While many child care advocates believe that universal early education should be the gold standard, some suggest economic and political complications may make that goal hard to achieve.
“Early education advocates must continue to push our local, state and national leaders towards the ultimate goal of universal child care for all. That should be our end game, period,” said Fromer.
“But, as with any large-scale socioeconomic change, it has been and will continue to be a long, hard battle to get there. In the meantime, what may feel like short-term, incremental steps have proven to be real solutions.”
Another key issue is how to lift child care workers out of poverty while simultaneously making care more accessible.

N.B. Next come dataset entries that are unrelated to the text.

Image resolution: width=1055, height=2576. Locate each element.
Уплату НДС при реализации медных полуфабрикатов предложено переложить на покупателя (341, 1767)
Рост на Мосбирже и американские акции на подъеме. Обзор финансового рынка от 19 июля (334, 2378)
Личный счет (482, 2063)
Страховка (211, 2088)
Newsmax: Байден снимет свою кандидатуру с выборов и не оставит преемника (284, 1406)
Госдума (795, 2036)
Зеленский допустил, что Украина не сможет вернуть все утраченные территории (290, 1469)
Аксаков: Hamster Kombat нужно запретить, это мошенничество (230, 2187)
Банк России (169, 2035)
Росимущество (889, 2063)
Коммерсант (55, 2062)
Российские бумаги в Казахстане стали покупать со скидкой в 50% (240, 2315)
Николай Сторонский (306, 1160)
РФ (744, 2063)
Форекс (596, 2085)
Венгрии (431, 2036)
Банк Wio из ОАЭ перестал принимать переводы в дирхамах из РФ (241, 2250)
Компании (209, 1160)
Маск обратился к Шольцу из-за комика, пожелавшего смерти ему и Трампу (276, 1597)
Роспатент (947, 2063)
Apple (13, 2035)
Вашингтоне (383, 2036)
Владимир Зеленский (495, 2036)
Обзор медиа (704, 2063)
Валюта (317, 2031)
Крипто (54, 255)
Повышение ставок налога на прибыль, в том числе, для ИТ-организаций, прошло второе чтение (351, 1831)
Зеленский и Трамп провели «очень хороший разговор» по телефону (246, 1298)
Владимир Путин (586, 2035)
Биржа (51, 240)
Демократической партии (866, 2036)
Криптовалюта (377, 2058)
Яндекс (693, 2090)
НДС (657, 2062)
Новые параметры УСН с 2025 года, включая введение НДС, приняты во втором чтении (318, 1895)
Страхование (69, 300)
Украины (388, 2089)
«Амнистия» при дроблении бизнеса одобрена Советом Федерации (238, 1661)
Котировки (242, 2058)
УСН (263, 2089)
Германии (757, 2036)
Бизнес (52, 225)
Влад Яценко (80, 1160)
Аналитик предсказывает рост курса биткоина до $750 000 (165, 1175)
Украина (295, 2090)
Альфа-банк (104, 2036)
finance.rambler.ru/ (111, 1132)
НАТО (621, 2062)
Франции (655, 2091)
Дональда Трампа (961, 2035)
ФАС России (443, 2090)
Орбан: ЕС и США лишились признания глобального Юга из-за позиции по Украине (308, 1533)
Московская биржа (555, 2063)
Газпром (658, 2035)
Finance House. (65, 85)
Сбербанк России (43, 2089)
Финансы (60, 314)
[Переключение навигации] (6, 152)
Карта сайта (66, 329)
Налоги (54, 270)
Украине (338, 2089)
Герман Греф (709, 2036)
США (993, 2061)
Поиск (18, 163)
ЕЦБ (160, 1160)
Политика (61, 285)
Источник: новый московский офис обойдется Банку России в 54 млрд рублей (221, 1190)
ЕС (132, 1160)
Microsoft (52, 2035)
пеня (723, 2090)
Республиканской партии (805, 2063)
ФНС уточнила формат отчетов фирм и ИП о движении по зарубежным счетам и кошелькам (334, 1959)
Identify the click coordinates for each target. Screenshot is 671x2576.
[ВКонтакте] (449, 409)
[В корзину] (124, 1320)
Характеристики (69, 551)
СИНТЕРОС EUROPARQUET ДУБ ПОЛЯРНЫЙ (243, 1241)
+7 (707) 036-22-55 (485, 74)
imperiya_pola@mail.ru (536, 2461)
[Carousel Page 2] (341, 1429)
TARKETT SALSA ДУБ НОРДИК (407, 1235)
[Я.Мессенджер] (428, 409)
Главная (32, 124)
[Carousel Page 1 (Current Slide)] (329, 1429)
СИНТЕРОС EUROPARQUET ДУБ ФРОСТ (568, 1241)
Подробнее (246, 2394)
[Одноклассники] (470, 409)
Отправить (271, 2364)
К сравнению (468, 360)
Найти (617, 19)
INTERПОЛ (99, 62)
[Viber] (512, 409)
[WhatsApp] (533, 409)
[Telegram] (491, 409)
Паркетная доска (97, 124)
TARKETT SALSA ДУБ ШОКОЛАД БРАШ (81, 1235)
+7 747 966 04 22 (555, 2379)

The child care industry, a workforce with a significant number of women of color, has long been burdened by poverty wages.
“Early childhood teachers work with children during their most formative years of development and growth,” said Moore, “yet they are the lowest paid in a low-pay profession.”
Others warn that maintaining a high quality of care is the bottom line. Simply expanding access to child care or lowering its costs is not enough to give children the head start they need in early childhood.
“One concern: We don’t want to expand the number of new child care slots with static funding,” said Fuller. “This would erode the quality of teachers and raise class size in pre-K programs. The long-term benefits of child care only materialize with high-quality programs.”